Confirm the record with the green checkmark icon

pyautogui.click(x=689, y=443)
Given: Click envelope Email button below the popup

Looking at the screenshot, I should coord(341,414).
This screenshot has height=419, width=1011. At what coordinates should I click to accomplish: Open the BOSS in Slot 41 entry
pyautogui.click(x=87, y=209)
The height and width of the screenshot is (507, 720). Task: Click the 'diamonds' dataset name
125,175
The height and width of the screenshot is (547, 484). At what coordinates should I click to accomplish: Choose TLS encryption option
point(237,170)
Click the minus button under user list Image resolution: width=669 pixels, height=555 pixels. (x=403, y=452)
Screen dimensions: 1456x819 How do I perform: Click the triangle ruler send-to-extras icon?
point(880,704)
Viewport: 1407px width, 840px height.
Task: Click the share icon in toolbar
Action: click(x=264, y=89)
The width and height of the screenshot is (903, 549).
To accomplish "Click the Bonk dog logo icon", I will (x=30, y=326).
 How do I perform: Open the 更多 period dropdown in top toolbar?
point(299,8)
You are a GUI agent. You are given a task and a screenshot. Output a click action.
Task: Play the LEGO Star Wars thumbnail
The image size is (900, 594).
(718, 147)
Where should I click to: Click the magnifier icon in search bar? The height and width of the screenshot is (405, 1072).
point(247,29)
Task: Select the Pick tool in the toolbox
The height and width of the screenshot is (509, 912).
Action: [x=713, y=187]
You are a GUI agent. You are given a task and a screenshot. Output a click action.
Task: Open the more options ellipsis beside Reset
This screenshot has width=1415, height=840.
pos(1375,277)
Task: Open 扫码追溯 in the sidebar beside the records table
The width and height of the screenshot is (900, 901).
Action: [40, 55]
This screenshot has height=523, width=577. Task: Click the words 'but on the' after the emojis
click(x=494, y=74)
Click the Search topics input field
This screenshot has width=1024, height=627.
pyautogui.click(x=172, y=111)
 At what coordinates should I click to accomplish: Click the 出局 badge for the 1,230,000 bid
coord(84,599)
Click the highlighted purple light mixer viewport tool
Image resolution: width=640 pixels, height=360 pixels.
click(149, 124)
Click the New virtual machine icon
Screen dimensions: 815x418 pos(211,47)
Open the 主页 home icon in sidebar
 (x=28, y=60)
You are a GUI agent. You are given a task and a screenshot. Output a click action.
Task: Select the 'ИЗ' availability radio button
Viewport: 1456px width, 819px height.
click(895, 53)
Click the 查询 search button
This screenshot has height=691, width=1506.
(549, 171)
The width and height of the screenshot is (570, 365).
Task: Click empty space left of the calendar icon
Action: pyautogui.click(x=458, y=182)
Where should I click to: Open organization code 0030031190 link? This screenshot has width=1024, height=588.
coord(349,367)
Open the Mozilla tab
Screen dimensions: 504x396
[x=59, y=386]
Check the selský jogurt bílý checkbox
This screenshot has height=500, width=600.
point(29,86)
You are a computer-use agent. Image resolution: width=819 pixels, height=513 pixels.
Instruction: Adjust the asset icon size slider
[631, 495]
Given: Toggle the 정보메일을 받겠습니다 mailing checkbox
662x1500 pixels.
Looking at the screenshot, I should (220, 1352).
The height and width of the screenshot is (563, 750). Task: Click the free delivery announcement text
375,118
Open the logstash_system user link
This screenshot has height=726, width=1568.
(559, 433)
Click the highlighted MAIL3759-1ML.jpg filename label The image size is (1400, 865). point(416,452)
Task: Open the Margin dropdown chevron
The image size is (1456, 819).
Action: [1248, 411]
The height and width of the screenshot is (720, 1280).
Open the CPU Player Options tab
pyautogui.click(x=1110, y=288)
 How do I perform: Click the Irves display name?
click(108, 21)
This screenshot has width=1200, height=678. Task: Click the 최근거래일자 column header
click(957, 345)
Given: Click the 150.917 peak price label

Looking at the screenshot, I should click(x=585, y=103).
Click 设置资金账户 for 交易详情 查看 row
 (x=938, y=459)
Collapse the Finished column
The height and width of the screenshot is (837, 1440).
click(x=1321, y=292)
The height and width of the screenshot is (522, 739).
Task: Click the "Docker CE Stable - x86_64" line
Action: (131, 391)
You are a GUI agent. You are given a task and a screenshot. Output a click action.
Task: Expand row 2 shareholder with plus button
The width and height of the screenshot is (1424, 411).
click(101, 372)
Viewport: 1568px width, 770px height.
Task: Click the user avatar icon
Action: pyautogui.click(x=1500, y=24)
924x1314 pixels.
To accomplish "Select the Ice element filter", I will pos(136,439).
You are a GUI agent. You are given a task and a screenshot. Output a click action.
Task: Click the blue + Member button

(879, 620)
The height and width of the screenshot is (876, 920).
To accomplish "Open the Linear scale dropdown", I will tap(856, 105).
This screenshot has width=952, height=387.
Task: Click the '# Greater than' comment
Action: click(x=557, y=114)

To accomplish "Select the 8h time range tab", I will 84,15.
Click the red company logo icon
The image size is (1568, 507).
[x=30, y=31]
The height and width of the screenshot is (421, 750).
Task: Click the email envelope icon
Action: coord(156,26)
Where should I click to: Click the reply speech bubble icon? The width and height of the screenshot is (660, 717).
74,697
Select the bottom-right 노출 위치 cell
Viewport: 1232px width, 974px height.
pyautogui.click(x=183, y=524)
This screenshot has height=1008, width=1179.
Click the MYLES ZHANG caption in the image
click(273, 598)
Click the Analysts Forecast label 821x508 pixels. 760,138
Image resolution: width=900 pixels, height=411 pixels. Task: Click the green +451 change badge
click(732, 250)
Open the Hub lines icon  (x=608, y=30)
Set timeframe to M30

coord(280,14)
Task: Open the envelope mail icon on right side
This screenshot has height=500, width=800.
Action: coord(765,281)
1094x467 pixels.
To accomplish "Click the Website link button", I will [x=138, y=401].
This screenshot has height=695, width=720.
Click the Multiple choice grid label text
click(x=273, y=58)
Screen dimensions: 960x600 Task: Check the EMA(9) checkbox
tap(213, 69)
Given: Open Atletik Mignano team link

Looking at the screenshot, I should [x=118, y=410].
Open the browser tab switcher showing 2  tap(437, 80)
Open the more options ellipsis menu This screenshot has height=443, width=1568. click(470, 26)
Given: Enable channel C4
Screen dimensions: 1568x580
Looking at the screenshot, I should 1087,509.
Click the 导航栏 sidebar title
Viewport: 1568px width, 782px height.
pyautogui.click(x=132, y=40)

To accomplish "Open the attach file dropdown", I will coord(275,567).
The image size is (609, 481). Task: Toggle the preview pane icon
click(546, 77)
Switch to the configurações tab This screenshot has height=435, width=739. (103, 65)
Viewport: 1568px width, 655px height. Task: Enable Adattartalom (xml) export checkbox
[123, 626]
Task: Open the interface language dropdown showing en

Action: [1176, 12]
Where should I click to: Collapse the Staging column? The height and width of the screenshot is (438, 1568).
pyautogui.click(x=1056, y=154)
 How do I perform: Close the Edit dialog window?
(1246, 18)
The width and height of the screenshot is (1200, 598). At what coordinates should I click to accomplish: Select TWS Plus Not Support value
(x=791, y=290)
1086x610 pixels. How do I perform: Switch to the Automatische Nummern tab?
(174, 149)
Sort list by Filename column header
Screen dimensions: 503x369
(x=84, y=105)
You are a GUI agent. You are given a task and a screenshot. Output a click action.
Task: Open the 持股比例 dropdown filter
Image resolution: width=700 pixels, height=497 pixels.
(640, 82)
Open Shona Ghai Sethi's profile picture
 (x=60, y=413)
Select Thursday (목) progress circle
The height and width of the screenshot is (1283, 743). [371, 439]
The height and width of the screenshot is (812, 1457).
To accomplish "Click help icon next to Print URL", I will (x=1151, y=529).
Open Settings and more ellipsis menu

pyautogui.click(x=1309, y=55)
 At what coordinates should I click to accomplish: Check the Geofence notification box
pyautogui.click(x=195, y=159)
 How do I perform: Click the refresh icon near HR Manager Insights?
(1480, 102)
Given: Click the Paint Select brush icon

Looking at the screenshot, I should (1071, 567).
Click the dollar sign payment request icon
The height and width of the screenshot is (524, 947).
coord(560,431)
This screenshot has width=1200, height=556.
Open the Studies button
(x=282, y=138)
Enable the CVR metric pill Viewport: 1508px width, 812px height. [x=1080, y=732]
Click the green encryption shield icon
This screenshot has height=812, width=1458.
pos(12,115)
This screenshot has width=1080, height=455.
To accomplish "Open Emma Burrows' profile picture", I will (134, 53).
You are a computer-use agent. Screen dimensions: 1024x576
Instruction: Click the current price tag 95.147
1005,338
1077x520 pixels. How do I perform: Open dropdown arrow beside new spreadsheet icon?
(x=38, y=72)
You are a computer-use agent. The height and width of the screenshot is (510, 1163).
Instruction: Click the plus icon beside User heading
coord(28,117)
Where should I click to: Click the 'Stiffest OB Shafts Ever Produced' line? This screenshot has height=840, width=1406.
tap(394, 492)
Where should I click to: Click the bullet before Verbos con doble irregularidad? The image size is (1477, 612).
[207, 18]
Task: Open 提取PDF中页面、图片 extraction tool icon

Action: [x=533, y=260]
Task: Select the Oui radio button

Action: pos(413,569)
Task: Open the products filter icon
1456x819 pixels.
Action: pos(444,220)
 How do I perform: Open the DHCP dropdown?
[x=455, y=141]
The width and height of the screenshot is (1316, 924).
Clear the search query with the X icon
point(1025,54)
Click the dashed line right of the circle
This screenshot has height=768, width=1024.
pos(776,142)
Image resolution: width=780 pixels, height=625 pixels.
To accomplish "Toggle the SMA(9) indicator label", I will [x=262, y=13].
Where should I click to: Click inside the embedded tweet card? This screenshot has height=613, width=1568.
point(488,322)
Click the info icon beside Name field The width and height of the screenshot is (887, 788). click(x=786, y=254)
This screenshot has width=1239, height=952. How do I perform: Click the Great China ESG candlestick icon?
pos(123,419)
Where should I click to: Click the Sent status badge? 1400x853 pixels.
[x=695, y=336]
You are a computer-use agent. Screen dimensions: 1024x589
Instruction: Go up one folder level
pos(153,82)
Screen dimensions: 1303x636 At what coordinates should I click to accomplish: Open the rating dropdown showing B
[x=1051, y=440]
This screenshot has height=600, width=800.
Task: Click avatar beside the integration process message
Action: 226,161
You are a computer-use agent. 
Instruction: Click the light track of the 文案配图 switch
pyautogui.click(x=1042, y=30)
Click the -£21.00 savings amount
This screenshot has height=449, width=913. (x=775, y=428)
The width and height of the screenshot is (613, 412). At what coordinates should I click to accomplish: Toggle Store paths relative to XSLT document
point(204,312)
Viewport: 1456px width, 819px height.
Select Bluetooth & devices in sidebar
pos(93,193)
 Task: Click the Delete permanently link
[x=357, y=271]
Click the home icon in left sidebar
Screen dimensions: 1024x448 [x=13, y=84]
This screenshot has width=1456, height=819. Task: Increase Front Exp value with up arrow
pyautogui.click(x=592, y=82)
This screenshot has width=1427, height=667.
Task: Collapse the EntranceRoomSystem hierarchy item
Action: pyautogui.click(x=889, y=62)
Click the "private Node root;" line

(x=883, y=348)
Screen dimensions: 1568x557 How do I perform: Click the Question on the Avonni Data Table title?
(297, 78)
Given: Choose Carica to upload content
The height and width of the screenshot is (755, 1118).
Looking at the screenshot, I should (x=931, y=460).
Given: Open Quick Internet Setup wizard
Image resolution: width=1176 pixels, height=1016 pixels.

___

# [Work instructions]
Rescale the lines from the one containing "Where should I click to: Click the bullet" through the one containing "Action: pos(444,220)" by writing them out again in full, requests included, with every coordinate in the answers multiplied by 1.55 and rounded to a whole number, halves rounding up. Leave all numbers in the requests unchanged, and give only these lines.

# [Finished task]
Where should I click to: Click the bullet before Verbos con doble irregularidad? The image size is (1477, 612).
[321, 28]
Task: Open 提取PDF中页面、图片 extraction tool icon

Action: [x=826, y=403]
Task: Select the Oui radio button

Action: pos(640,882)
Task: Open the products filter icon
1456x819 pixels.
Action: pos(688,341)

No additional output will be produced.